Hoxha served as Prime Minister from 1944–54 and was also Foreign Minister from 1946–53. Albania changed its name to the People’s Republic of Albania in 1946, the same year in which the USA broke off ties with the regime, an act that stalled Albania’s entry into the UN until 1955. Between 1944–48 Hoxha had close ties with Yugoslavia but after 1948, when Tito and Stalin fell out, he became more reliant on the Soviet Union. Profoundly influenced by Stalin and his methods, Hoxha instigated a programme on agricultural collectivization and industrial nationalization. Like Stalin, he encouraged a cult of personality and dealt ruthlessly with any opposition. Purges were common and enemies and potential enemies were routinely removed from their jobs, persecuted, imprisoned and executed. Religious institutions were outlawed, private property confiscated and freedom of expression that went against the official line ruthlessly stamped out.

In 1954 Hoxha passed the premiership to Shehu, a position he would hold until his death in 1981, though Hoxha remained the effective leader of the country. Hoxha’s relationship with the Soviet Union deteriorated after the death of Stalin. Hoxha perceived it as a move away from the true ideals of Marxist-Leninism that Krushchev should refuse to support the worst excesses of the Stalin regime. Removed from the Warsaw Pact and Comecon (Council for Mutual Economic Assistance) in 1961, Albania turned to China for international support. This relationship also became strained and broke down in 1978 after numerous ideological disputes and Hoxha’s disgust at China’s closer ties with the USA.
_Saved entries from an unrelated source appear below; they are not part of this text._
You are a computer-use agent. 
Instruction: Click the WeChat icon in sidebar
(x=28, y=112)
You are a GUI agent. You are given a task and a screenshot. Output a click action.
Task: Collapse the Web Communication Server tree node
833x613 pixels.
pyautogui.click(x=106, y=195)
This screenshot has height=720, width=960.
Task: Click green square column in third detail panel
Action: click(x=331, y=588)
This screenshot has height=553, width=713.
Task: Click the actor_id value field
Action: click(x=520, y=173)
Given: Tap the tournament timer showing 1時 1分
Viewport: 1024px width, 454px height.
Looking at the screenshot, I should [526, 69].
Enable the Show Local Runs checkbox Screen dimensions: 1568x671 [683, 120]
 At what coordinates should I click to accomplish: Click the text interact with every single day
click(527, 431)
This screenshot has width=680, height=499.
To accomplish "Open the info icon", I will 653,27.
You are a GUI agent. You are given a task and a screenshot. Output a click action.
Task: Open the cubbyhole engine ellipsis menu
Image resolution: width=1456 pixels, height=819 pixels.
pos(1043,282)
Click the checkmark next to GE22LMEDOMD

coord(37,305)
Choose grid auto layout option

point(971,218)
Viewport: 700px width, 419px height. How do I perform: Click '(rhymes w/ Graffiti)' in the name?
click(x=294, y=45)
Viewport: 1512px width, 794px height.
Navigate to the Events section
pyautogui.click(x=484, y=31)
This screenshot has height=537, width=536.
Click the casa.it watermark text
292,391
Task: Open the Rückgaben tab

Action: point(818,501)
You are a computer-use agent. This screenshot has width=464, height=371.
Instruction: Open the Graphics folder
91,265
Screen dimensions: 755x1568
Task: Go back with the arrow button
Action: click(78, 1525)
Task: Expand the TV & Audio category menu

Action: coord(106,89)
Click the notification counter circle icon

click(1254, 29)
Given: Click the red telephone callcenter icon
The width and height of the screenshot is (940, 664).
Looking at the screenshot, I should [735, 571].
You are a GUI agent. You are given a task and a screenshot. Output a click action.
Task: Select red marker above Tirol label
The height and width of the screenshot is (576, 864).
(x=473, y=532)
Hoxha opted now for international isolation, claiming that Albania was the world’s only true remaining socialist country and that it would develop into the model socialist state. It was true that under Hoxha Albania had become more self-reliant, that basic education had improved and that there was an industrial sector where previously there had been virtually none. However, the price Albania paid for these developments was a wretched standard of living for most people, heavy-handed government and international isolation.

Later Life

The early-1980s witnessed another round of purges as Hoxha endeavoured to ensure his succession. Shehu had opposed the policy of isolation and was accused of being a Yugoslav spy shortly before it was reported that he had committed suicide. A number of Shehu’s followers were removed from positions of power the following year and, as Hoxha gradually withdrew from the political life, Ramiz Alia (a favourite of Hoxha) was installed as his replacement. Made nominal head of government in 1982, he duly took over as head of the Party and the State when Hoxha died in Tirana on 11 April 1985, leaving his country financially destitute and politically friendless.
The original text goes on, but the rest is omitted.